The Harvard Morgue Side Hustle
Earlier this year, Cedric Lodge, the former morgue manager at the Harvard Medical School, was sentenced to eight years in prison for stealing and selling human body parts taken from cadavers that had been donated for medical education. Families had consented to the donation so future doctors could learn. But that’s not what ended up happening to their loved ones. Lodge removed heads, brains, skin, hands, faces from bodies after they were no longer needed for teaching. He sold them to buyers in the oddities market. His wife assisted him. It became a more serious offence because he transported these parts across state lines and sold them to buyers in many other locations, which, in the US, makes the offence punishable by a much longer jail sentence.
U.S. Postal Inspection Service was involved in the investigation, which tells me that he was mailing these body parts. Seems to me that this would not be a difficult case to crack, but somehow he managed to do this for years. Last week, he was sentenced to 8 years in prison.
The Facebook Body Parts Dealer
Several other people were involved in this scheme, including Jeremy Pauley, a Pennsylvania man who ran an online oddities business. He was buying from Cedric Lodge. Pauley was sentenced to six years in prison for buying and reselling stolen human remains using Facebook groups and private messages. I always found the word “Facebook” to be somewhat disturbing in itself. This puts a new turn on it. Mr. Pauley sold faces on Facebook.
Fetuses for sale in America’s South
Back in January, a woman named Candace Chapman Scott pled guilty to several offences connected to stealing and selling human remains, including fetal remains and stillborn babies. She shipped skulls, brains, organs, and two full bodies to a buyer she met online. In one case, a mother learned that the ashes of her child that she had been given after her child was stillborn were not in fact the child’s remains.
Scott was sentenced to 15 years in prison. In the U.S. federal prison system, there is no opportunity for parole, so she will serve that entire time unless Trump pardons her.
Offended by death
There are people in our society who have to deal with death every day. Doctors may work hard to save someone’s life, yet five minutes after the patient passes, they’re having coffee and not even thinking about it.
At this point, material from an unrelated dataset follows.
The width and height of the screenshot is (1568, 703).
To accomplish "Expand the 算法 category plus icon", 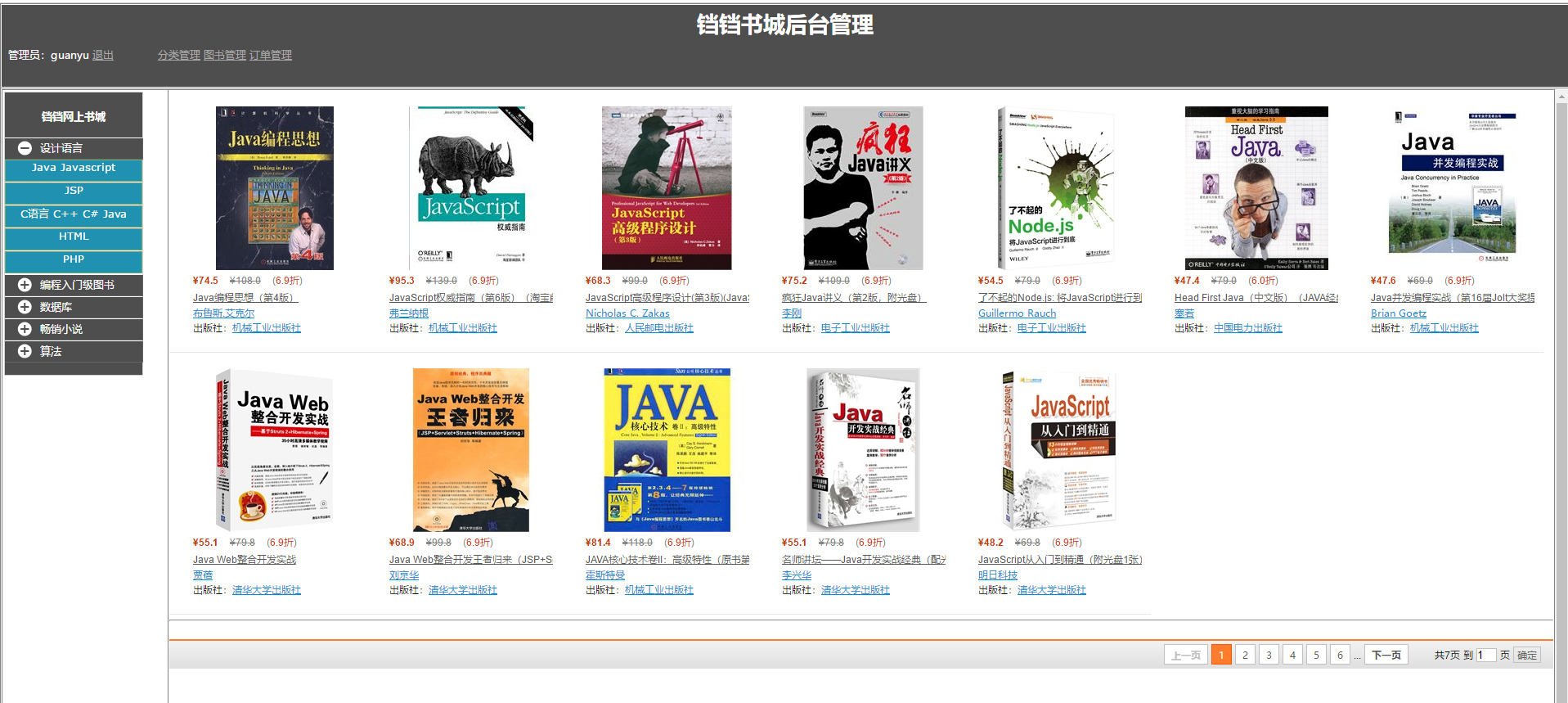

It’s part of my job that I have to deal with death cases from time to time. I can’t change the fact that someone died, but it’s part of my professional responsibility to be respectful for the sake of the families and the dignity of the deceased.
That someone was out selling body parts surprises even me. I guess I’d never turned my mind to it until I heard of the Harvard morgue case as it has been rolling through the courts. But somehow it does make sense. Some people will do anything for a buck. Others have morbid obsessions. A case such as this would inevitably lead to an investigation, an arrest, charges, and a conviction. It’s weird, it’s wacky, and it’s unusual.